At the 2016 Summer Paralympics held in Rio de Janeiro, Brazil, he won the gold medal in the men's 1 km time trial B with his sighted pilot Teun Mulder. In 2021, he won the gold medal in the men's individual pursuit B at the 2020 Summer Paralympics held in Tokyo, Japan with his sighted pilot Patrick Bos. He also won the silver medal in the men's road race B at the 2020 Summer Paralympics.
He won the gold medal again in the men's pursuit B at the 2024 Summer Paralympics held in Paris, France with his sighted pilot Patrick Bos.

== Career ==

At the 2016 UCI Para-cycling Track World Championships held in Montichiari, Italy, Bangma and Teun Mulder won the silver medal in the Sprint Tandem B event and also in the 1 km time trial Tandem B event.

Bangma also won the silver medal in the 109.3 km road race at the 2017 UCI Para-cycling Road World Championships held in Pietermaritzburg, South Africa. At the 2018 UCI Para-cycling Track World Championships held in Rio de Janeiro, Brazil, he won three medals in total: one silver medal and two bronze medals.

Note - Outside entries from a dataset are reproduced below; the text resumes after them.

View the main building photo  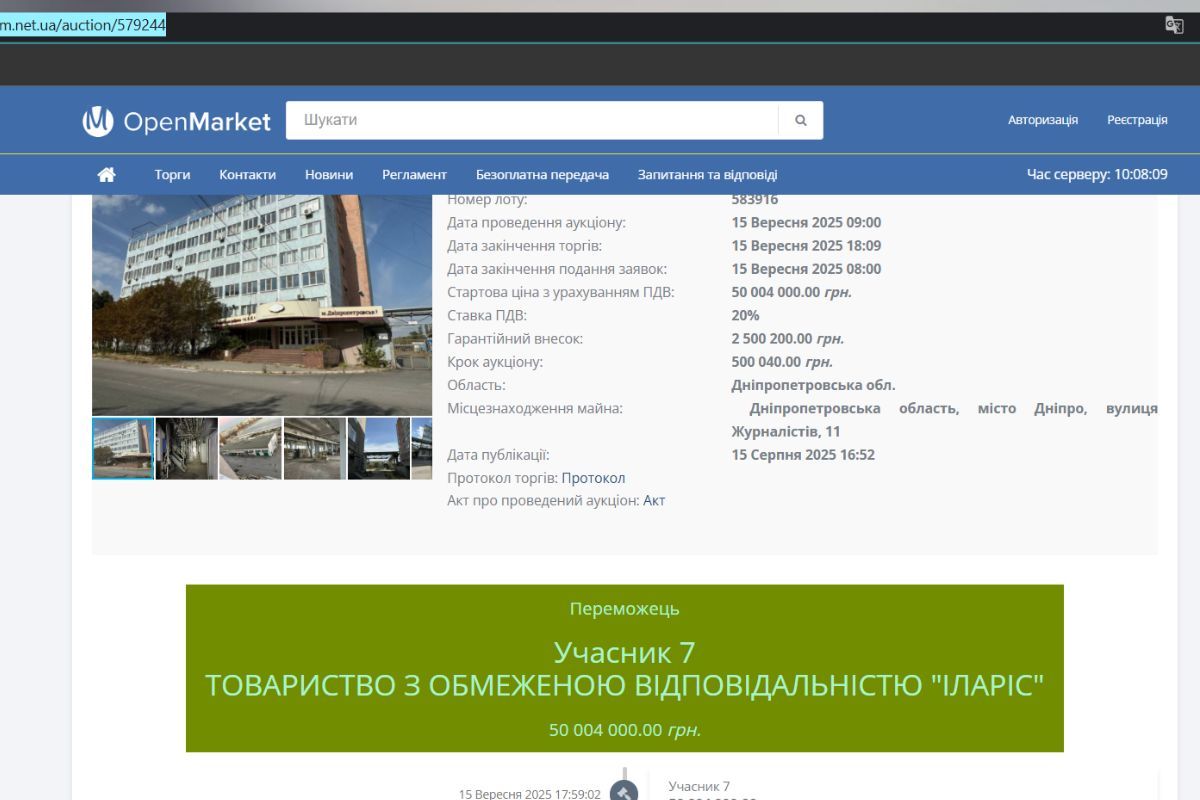click(x=262, y=305)
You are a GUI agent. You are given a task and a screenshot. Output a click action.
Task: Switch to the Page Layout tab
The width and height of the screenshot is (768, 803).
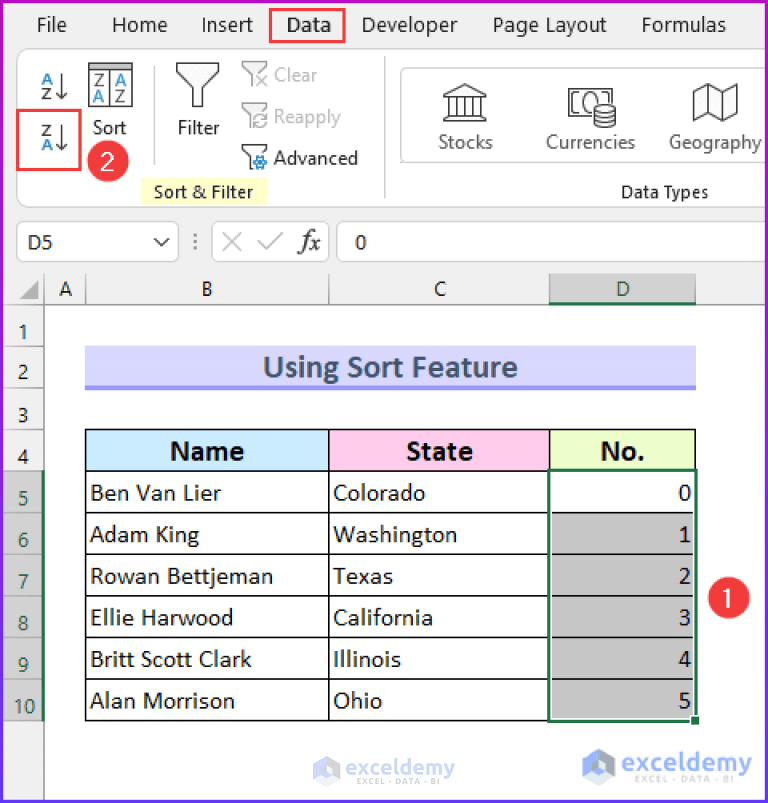tap(549, 25)
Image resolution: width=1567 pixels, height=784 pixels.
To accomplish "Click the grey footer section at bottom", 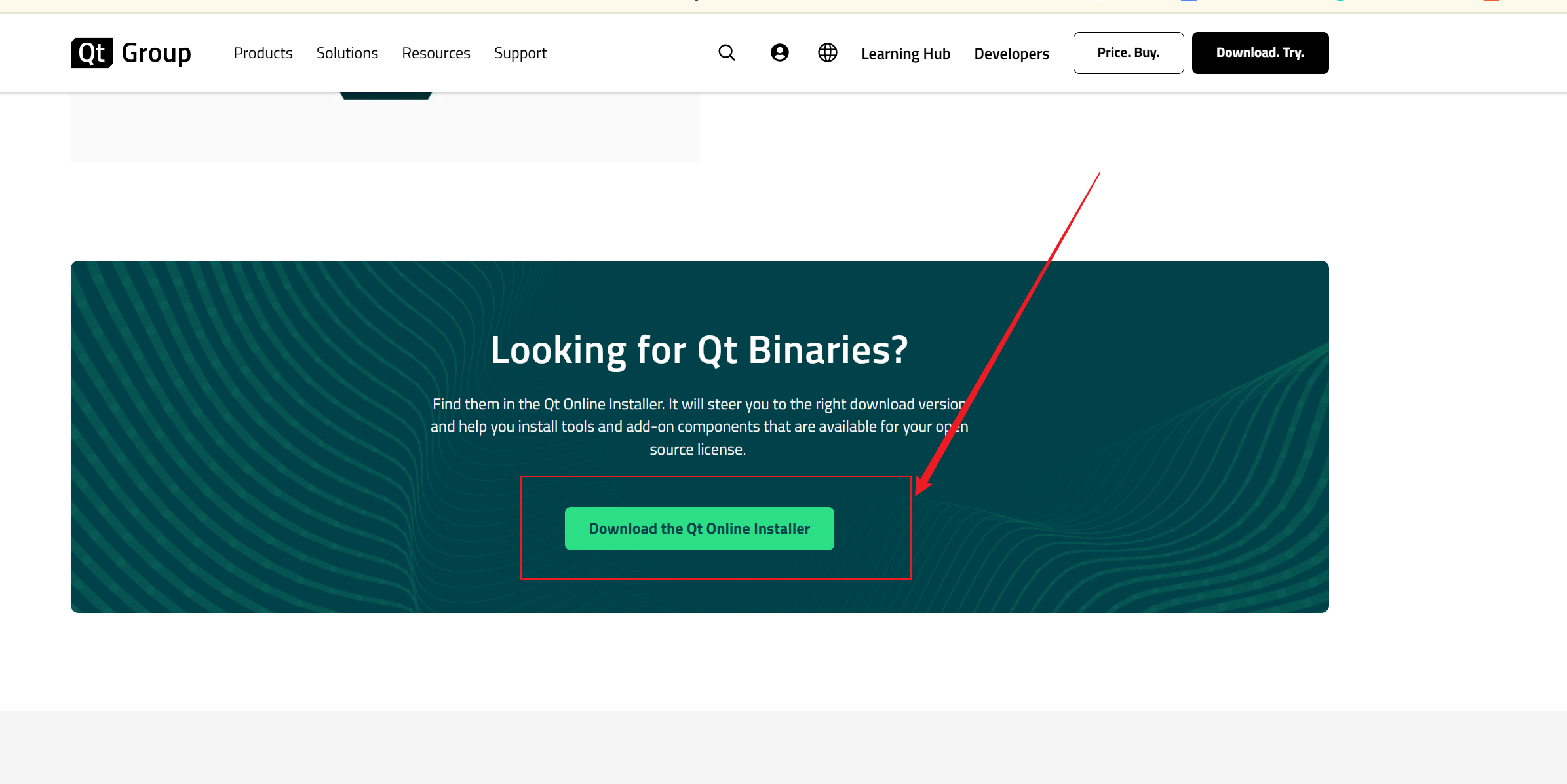I will coord(783,748).
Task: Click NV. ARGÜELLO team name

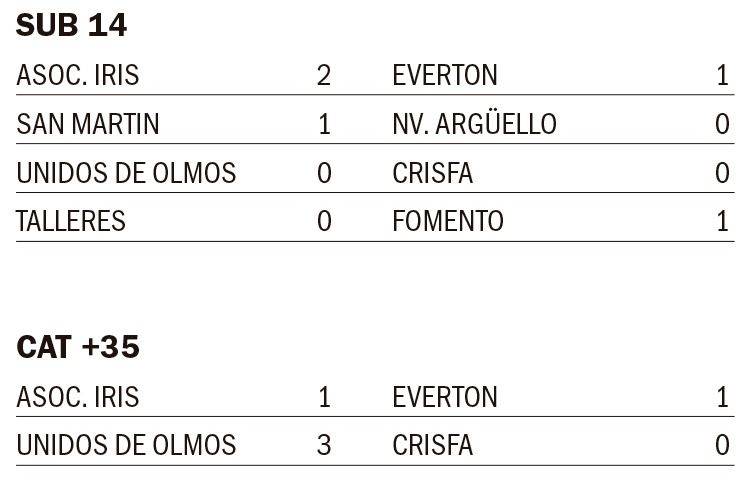Action: [x=474, y=125]
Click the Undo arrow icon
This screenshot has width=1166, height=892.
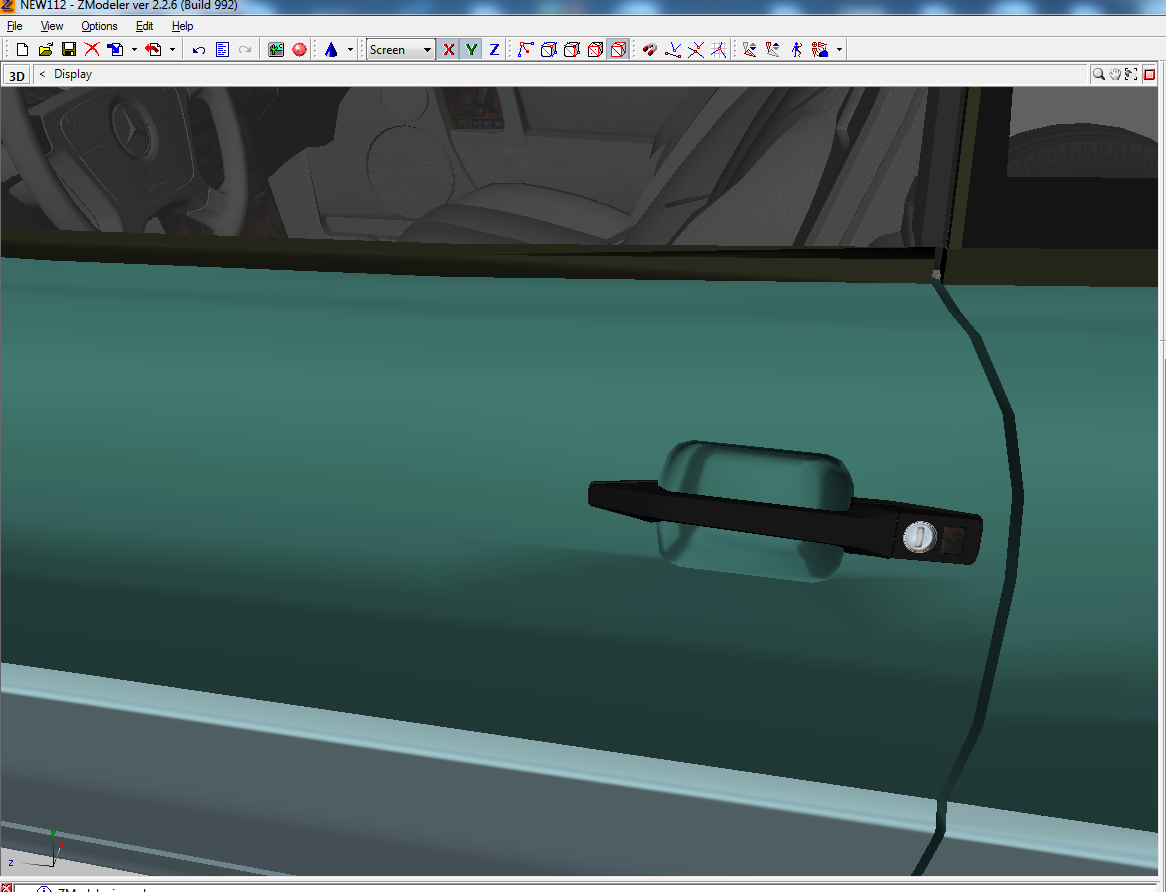(x=199, y=49)
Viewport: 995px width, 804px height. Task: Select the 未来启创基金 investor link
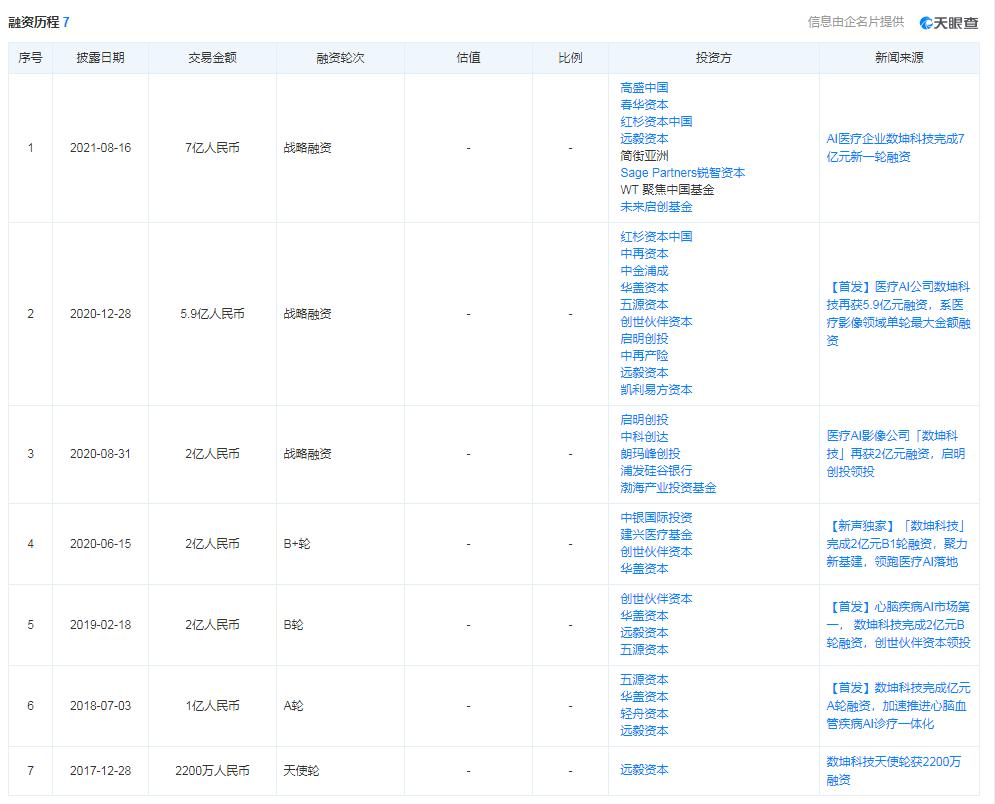pos(656,207)
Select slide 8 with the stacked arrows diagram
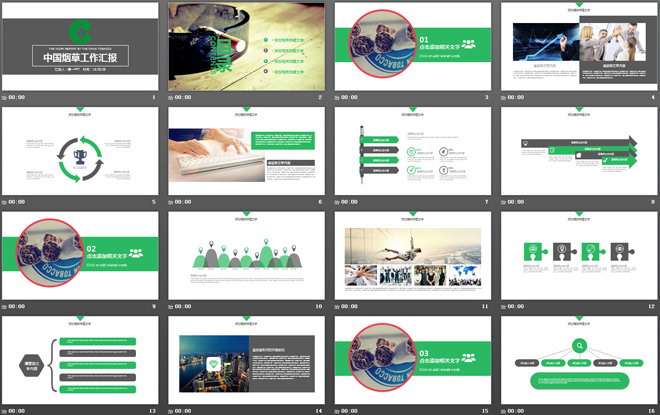Viewport: 660px width, 415px height. tap(578, 149)
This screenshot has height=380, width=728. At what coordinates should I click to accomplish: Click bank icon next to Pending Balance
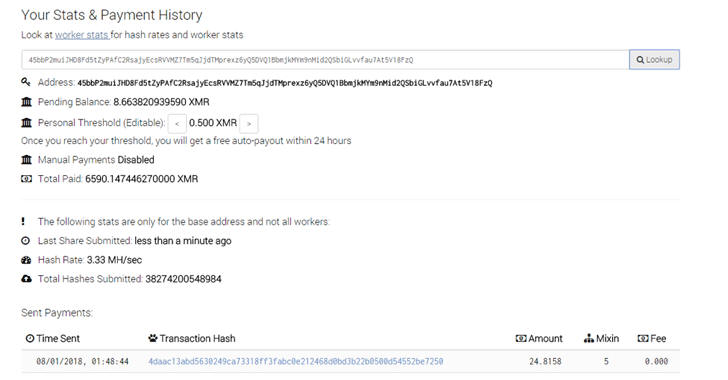click(x=26, y=102)
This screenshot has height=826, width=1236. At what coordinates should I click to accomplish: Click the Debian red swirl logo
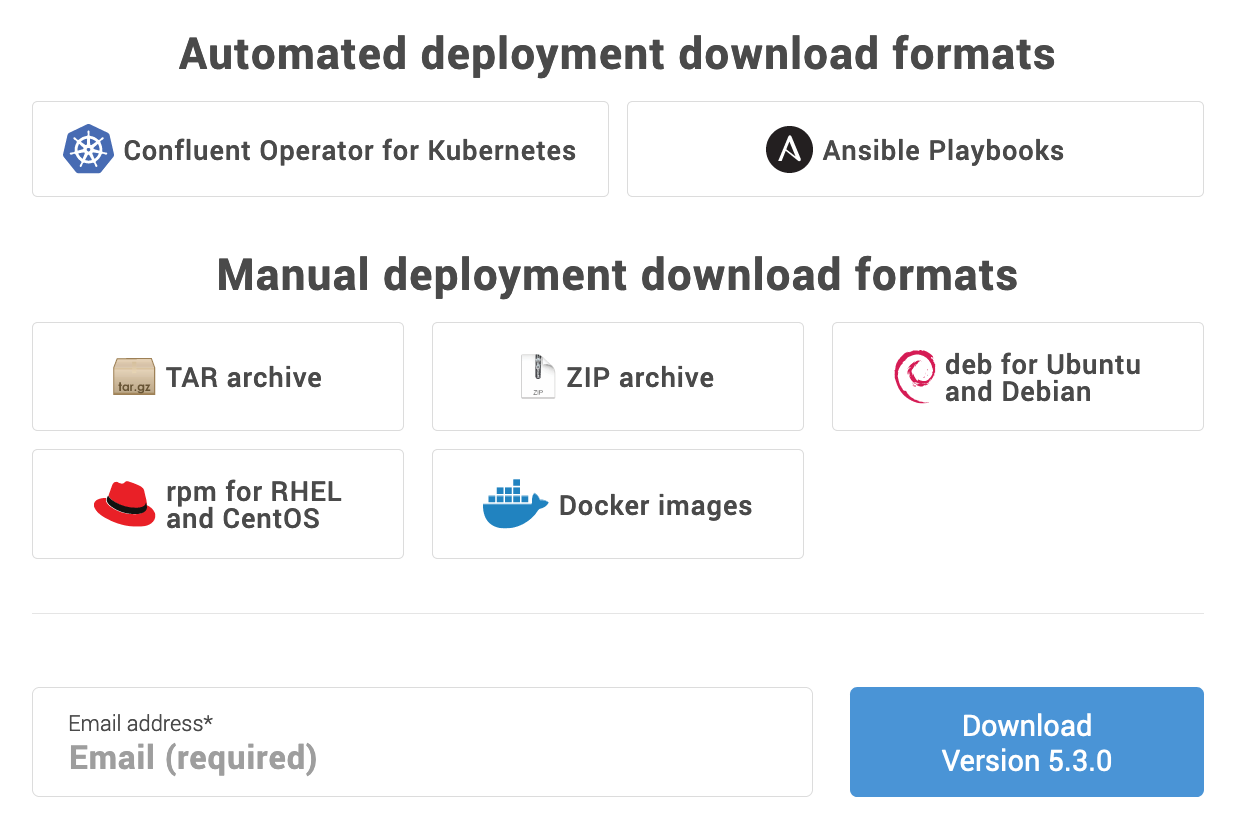click(914, 377)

At the 2019 UCI Para-cycling Track World Championships held in Apeldoorn, Netherlands, Bangma and Patrick Bos won the bronze medal in the men's time trial B event.

In 2022, Bangma won two gold medals at the UCI Para-cycling Road World Championships held in
Baie-Comeau, Canada. He also won a silver medal at the 2022 UCI Para-cycling Track World Championships held in Saint-Quentin-en-Yvelines, France.